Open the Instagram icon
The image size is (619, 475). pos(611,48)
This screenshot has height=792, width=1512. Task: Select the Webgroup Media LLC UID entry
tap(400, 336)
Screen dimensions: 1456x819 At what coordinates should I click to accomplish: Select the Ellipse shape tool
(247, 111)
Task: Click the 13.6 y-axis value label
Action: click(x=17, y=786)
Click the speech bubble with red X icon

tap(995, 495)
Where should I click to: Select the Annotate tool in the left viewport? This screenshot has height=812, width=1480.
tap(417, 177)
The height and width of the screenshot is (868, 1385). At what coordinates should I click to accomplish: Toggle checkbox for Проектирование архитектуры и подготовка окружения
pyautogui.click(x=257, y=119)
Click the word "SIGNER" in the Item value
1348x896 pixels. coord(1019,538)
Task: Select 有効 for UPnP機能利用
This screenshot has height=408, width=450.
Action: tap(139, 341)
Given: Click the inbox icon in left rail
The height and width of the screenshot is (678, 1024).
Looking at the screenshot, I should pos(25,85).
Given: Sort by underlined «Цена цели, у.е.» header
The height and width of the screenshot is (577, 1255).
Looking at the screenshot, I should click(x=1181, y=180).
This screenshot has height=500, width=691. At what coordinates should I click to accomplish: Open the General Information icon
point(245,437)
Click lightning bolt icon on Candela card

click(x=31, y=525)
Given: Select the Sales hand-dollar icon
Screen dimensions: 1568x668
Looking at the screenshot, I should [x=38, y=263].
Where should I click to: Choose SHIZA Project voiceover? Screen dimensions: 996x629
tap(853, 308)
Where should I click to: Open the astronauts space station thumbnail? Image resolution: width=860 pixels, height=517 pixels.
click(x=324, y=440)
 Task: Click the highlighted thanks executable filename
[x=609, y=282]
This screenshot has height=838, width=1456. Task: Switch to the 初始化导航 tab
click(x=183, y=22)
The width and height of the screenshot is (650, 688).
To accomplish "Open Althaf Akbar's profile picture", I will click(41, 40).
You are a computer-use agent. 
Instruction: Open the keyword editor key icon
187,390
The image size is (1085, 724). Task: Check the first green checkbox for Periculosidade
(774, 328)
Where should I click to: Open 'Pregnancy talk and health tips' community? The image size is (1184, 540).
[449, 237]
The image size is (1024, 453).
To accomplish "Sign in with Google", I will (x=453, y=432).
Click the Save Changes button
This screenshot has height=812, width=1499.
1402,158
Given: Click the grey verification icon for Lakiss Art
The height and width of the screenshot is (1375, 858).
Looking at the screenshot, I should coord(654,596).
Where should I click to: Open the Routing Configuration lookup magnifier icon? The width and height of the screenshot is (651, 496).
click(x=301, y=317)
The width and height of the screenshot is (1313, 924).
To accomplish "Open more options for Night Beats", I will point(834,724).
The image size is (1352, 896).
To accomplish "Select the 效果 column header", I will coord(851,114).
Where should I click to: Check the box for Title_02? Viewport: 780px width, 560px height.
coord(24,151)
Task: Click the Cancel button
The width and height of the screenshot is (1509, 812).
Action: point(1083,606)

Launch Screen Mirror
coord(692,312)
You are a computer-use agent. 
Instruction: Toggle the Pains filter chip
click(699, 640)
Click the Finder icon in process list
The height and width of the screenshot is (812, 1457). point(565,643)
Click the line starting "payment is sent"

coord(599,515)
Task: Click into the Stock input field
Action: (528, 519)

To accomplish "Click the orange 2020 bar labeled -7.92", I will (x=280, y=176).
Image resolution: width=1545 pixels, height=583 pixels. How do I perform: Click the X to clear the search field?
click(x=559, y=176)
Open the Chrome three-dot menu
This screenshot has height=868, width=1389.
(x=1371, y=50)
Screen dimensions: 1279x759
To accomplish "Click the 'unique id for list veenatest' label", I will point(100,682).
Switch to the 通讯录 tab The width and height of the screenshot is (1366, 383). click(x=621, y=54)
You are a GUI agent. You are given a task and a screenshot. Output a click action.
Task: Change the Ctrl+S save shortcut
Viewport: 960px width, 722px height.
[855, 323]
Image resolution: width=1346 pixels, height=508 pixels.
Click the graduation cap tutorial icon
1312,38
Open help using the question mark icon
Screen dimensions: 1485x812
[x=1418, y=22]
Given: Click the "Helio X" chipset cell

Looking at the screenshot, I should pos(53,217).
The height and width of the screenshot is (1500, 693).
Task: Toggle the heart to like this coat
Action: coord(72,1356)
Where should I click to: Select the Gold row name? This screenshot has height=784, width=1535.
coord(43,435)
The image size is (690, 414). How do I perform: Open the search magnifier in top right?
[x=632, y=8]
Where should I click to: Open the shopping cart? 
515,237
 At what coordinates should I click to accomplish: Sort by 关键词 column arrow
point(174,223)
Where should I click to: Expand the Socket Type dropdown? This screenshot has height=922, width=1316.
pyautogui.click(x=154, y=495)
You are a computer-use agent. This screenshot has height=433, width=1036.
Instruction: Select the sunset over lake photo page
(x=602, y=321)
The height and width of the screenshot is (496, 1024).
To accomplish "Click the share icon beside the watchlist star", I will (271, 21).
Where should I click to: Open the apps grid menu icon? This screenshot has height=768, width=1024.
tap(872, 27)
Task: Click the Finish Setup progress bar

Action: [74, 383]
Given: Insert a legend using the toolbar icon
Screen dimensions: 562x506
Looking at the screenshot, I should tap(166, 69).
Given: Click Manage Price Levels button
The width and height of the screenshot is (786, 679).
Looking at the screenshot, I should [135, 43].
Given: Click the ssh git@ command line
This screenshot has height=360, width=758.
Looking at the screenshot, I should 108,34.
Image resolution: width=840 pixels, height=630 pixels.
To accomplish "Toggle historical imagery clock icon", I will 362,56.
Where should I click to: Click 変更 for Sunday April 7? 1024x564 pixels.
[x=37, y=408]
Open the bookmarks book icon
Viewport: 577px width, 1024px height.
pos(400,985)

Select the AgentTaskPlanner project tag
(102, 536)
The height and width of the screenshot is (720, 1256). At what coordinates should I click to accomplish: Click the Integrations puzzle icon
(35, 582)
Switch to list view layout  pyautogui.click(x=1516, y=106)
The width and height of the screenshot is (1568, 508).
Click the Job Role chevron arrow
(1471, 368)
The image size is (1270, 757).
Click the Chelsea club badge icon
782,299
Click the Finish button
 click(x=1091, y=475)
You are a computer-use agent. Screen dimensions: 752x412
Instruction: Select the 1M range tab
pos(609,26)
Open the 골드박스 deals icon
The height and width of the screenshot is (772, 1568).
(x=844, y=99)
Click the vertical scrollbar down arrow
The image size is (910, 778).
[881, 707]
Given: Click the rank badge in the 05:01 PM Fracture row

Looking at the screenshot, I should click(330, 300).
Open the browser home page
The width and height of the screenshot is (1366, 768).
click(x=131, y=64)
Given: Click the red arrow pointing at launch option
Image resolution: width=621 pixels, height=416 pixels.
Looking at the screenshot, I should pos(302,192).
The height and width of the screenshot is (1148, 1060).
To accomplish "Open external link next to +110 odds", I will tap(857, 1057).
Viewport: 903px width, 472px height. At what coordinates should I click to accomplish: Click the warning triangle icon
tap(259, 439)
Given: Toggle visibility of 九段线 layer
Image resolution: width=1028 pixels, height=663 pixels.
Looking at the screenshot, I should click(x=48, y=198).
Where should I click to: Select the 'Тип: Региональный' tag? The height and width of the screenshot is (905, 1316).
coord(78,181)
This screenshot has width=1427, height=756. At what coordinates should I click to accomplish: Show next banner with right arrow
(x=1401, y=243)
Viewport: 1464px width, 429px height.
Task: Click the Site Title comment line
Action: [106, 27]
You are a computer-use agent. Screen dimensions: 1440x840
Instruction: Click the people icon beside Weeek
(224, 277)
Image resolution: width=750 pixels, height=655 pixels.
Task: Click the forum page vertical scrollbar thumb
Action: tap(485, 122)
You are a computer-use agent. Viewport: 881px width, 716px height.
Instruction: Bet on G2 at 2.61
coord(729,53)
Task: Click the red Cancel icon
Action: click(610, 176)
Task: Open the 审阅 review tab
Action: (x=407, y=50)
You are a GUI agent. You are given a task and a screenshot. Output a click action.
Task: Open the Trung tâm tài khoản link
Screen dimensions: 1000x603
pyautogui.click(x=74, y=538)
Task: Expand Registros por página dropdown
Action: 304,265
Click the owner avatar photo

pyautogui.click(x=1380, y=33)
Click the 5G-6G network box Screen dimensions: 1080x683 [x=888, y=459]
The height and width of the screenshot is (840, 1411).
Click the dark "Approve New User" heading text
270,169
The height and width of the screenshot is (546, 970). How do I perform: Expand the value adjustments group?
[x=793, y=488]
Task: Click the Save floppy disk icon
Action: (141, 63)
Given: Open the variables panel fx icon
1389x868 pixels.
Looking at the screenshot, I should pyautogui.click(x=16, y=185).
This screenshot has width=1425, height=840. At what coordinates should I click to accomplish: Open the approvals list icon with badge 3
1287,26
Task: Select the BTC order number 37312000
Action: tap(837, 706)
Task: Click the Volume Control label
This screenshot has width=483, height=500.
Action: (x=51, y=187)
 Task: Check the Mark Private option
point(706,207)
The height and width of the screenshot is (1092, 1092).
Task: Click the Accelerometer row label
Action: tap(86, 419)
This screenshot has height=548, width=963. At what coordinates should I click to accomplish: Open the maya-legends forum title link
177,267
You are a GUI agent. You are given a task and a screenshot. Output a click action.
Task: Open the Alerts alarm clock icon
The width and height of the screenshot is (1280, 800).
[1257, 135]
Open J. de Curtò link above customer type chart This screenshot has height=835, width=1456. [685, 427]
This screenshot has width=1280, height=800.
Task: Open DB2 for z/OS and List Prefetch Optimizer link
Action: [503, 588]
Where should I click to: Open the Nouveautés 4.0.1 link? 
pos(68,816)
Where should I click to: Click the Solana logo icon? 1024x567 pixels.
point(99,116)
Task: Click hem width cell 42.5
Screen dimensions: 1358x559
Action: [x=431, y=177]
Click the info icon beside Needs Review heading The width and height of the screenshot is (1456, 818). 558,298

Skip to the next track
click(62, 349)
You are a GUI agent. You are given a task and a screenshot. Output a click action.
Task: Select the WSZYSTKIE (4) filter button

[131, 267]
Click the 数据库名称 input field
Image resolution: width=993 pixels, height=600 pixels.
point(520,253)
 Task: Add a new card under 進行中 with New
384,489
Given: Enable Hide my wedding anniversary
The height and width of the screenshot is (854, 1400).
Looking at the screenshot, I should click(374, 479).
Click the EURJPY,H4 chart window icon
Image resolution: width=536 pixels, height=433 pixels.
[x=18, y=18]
== == ==
Which lines of the listing above contain the word "Sort"? Pick out each one and copy it in full.

• Exercise result
Given: Sort by underlined «Цена цели, у.е.» header
 At what coordinates should I click to accomplish: Sort by 关键词 column arrow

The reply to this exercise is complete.